As it happens, recently published evidence shows that disadvantaged students admitted to a university, having lower grades than those applying normally, will in fact often out-perform more privileged students by the time they get to their examinations. The practice known as ‘contextual admission’ is therefore a useful tool in the box of those wanting to erode the discriminatory effect of schooling.
Contextual admissions are not a radical step designed to undermine the aspirations of middle class students and their parents. Rather they are a genuine effort by the higher education system to correct the discriminatory effect within higher education of poverty and deprivation. Many universities now routinely use such admissions methods, leading to not just a fairer system but, it appears, an intellectually superior one.

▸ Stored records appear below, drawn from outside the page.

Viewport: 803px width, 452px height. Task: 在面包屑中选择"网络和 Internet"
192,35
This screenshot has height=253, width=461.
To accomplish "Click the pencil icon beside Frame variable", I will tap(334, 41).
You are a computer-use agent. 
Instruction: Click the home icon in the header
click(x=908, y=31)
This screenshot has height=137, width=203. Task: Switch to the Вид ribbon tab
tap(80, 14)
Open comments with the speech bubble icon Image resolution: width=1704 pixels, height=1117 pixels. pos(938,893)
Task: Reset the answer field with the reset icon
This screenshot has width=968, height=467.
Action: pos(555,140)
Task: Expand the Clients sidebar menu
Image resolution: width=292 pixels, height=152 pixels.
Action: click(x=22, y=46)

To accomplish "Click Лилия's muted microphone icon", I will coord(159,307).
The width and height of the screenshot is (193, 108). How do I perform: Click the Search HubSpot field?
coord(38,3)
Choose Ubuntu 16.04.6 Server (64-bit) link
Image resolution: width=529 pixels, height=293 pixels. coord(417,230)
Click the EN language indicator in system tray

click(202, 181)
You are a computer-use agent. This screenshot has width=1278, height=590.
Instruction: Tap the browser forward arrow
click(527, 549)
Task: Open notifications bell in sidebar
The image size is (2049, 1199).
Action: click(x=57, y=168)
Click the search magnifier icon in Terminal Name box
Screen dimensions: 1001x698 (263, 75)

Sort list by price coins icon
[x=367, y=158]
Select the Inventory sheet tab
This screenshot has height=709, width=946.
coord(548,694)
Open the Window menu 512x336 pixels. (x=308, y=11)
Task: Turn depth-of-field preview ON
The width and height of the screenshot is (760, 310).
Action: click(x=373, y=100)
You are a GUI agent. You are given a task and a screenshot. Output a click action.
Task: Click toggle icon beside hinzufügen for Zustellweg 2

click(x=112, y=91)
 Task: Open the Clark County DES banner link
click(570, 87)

Explore posts in the same categories: higher educationTags: access to higher education, contextual admissions
You can comment below, or link to this permanent URL from your own site.
November 5, 2013 at 7:52 am
Fixing inequalities in secondary schools would seem more equitable and urgent to me.
November 5, 2013 at 12:16 pm
I suppose I could also count as one who break the mold. The difference being your businessman knew how to make it work: ‘top university’ I guess (you can always spot an Oxbridge type by their confidence etc) and I never did: red-brick/ ex-polytechnic. Without the availability of a Government Grant and ‘mature students’ admissions policy I would never have been able to get on, achieve.
November 5, 2013 at 1:59 pm
Improving the quality of secondary school teaching in all schools, particularly in inner city schools, is the right way forward. This is from my experience as a governor of 2 inner city comprehensive schools.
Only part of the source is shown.